Por la Mañana acudí a varias colonias para hacer entrega de bolsitas y juguetes para los niños; no bastaba con ir caminando calle por calle; era necesario tocar puertas y dar los buenos deseos a las familias, que lindo fué ver tantas caritas llenas de esperanzas e ilusiones que con alegría extendían sus manitas para recibir un regalo; no les importaba el tamaño, el color o la marca lo importante para ellos fue el detalle.A media tarde me fui a acompañar a mis amigas y compañeras de trabajo a la posada que organizaron para los niños y niñas especiales, aún recuerdo a la pequeña de 6 años quien participó en la tradicional pastorela (era la diablita); cuando vio al payaso corrió a él y pido ser cargada; los dos subieron a la tarima ella tomo el micrófono y entre balbuceos nos daba el mejor de sus deseos.

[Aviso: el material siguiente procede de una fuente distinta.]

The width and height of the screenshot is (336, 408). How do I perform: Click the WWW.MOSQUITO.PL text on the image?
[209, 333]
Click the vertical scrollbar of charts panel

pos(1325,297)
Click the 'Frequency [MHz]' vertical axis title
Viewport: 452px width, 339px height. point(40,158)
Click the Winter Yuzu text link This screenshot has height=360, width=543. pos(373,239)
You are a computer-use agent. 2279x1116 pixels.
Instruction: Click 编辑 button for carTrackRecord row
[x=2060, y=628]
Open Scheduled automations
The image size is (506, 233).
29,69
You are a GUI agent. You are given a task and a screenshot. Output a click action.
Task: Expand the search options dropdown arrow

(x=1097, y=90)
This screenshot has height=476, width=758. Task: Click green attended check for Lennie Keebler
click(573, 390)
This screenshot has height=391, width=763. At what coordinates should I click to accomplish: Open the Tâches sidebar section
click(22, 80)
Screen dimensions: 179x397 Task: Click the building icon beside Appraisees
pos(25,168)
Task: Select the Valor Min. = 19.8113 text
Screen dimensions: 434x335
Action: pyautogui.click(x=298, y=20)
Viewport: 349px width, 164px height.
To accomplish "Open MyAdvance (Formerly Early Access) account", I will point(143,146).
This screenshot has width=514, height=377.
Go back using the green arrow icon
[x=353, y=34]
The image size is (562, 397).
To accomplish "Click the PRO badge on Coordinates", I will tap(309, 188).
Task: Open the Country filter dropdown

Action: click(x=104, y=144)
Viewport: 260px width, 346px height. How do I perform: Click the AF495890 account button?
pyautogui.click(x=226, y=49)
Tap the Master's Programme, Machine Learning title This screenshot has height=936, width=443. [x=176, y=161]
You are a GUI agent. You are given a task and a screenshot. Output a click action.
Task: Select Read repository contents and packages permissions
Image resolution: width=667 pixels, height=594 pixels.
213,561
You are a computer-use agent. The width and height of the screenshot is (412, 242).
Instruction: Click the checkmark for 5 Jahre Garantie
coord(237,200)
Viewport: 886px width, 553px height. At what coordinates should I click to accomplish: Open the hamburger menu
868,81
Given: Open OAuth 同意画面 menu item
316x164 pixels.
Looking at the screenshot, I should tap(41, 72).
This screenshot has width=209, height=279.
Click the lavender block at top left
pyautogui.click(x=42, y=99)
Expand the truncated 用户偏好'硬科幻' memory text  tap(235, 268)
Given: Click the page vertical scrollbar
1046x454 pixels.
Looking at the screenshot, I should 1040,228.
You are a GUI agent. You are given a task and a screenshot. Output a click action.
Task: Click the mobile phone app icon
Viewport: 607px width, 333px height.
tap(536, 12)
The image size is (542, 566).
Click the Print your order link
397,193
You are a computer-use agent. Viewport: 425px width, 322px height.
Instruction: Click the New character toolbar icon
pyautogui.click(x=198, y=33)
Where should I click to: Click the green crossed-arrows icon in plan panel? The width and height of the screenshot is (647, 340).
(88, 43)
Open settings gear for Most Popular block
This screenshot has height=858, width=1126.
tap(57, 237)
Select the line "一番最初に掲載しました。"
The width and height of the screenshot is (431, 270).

El tiempo pasó y el sol anunciaba su retiro y junto con las nubes nos mostraba la mejor postal, le dije a una amiga –¡mira al cielo que lindo es¡ ella respondió – ¡parece que Dios está contento; nos ha permito ver sus luz¡
Después de concluir con mi trabajo ya un poco cansada y con hambre, me fui al Mol a buscar lo que mi nene me había pedido como regalo de navidad; llegué a mi casa contenta pensando en esos momentos, en esas pequeñas acciones que impactan en la vida de los demás.
Son oportunidades que tenemos para ser feliz y hacer feliz a Alguien.